---------- Records to process ----------

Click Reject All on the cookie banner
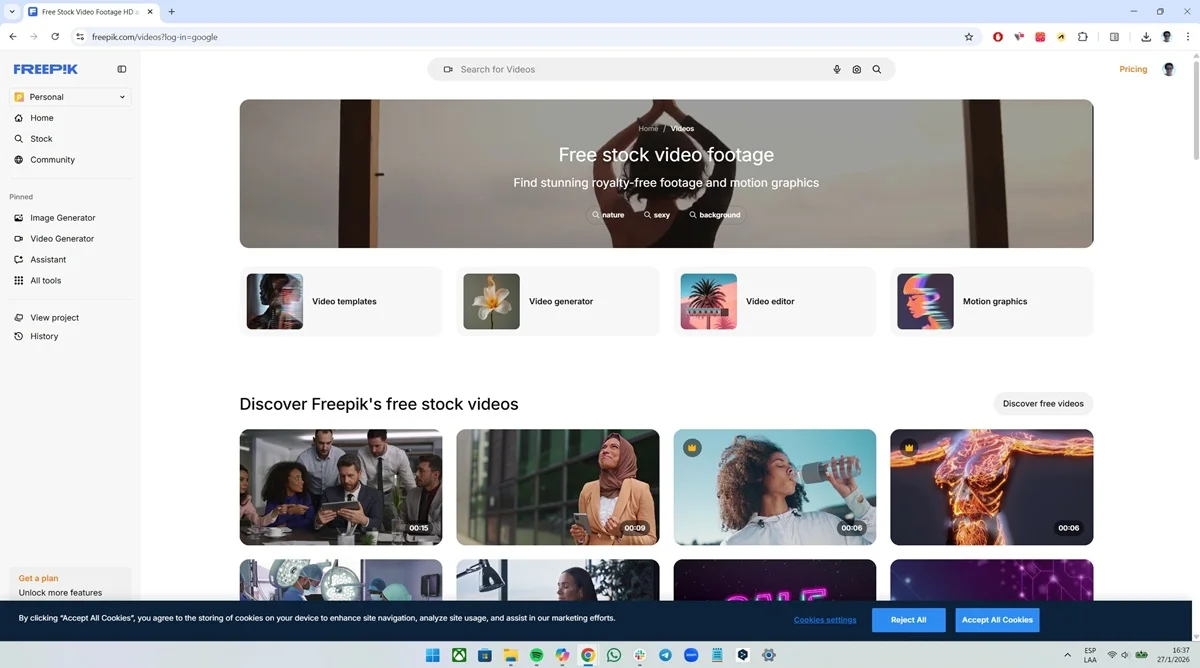Screen dimensions: 1200x668 click(x=907, y=619)
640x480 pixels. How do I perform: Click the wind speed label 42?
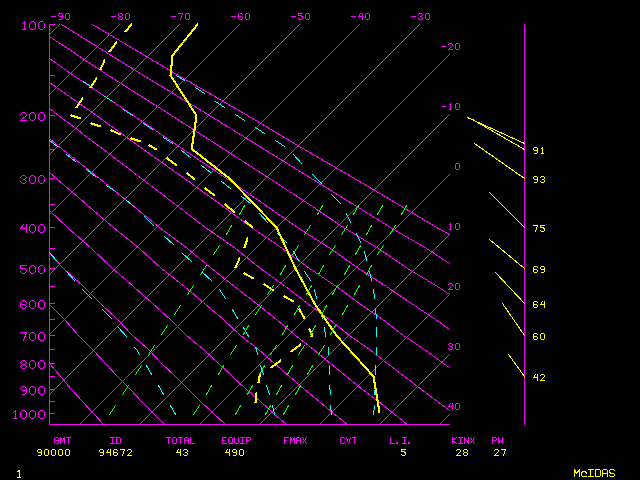click(x=539, y=378)
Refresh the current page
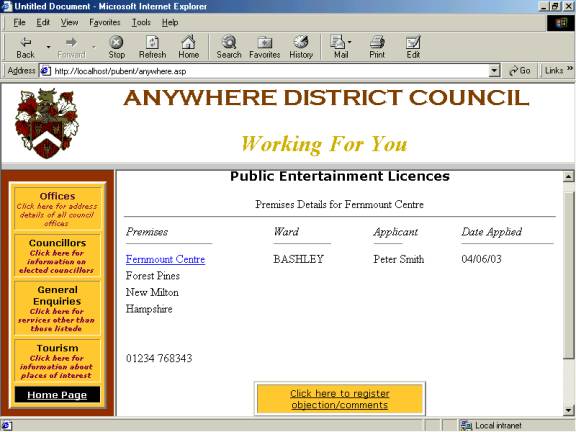This screenshot has width=576, height=432. 152,47
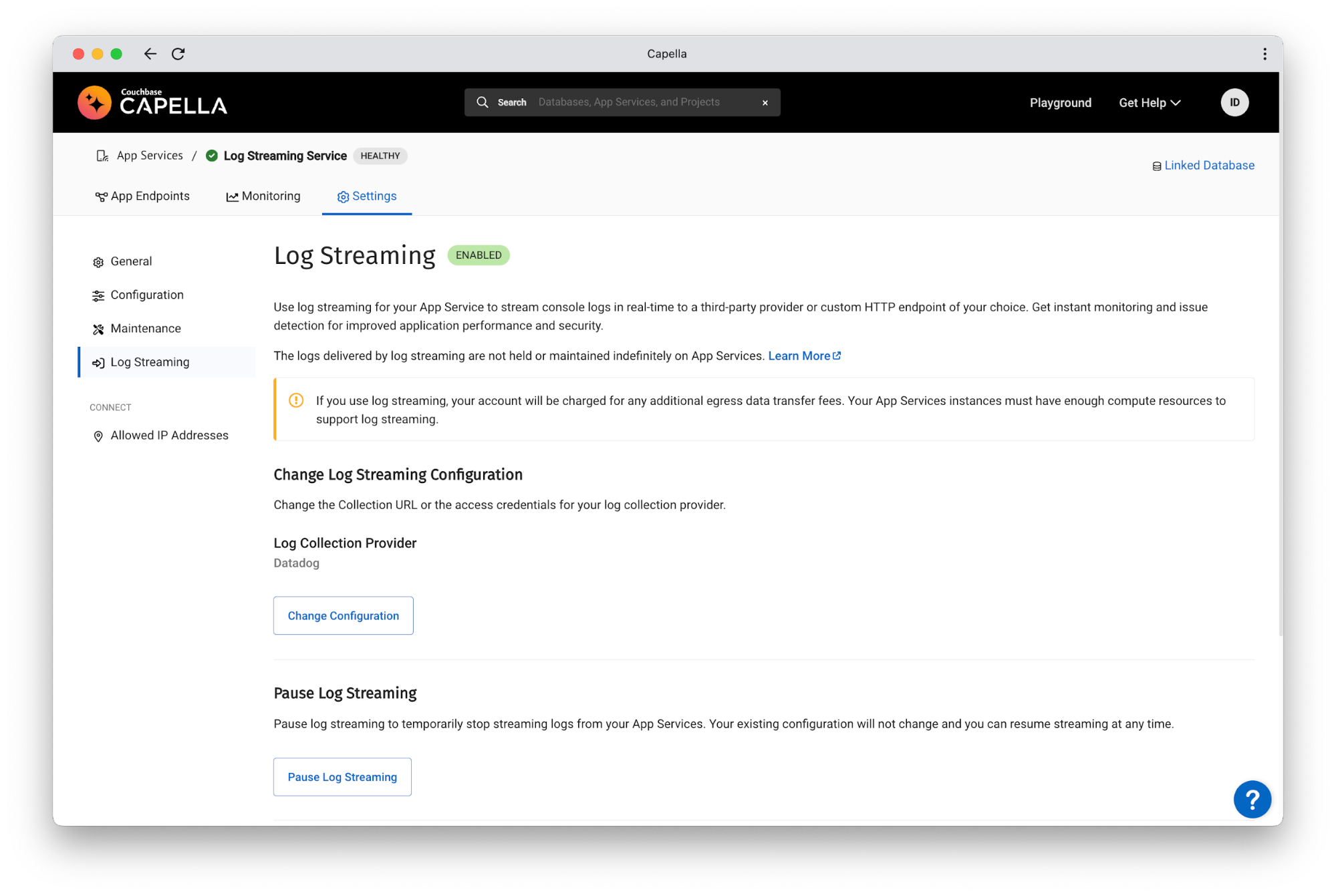Select Playground in the top bar
1336x896 pixels.
coord(1060,102)
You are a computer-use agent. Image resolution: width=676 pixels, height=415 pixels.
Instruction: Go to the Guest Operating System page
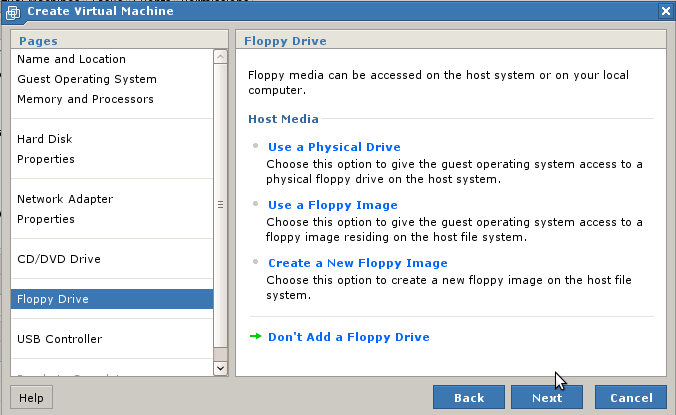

----------

Task instructions → For each record, return its text exactly and leave any picture out.

Output →
Click Reject All on the cookie banner
Screen dimensions: 1200x668 click(x=907, y=619)
640x480 pixels. How do I perform: Click the wind speed label 42?
click(x=539, y=378)
Refresh the current page
This screenshot has width=576, height=432. 152,47
Select Playground in the top bar
1336x896 pixels.
coord(1060,102)
You are a computer-use agent. Image resolution: width=676 pixels, height=415 pixels.
Instruction: Go to the Guest Operating System page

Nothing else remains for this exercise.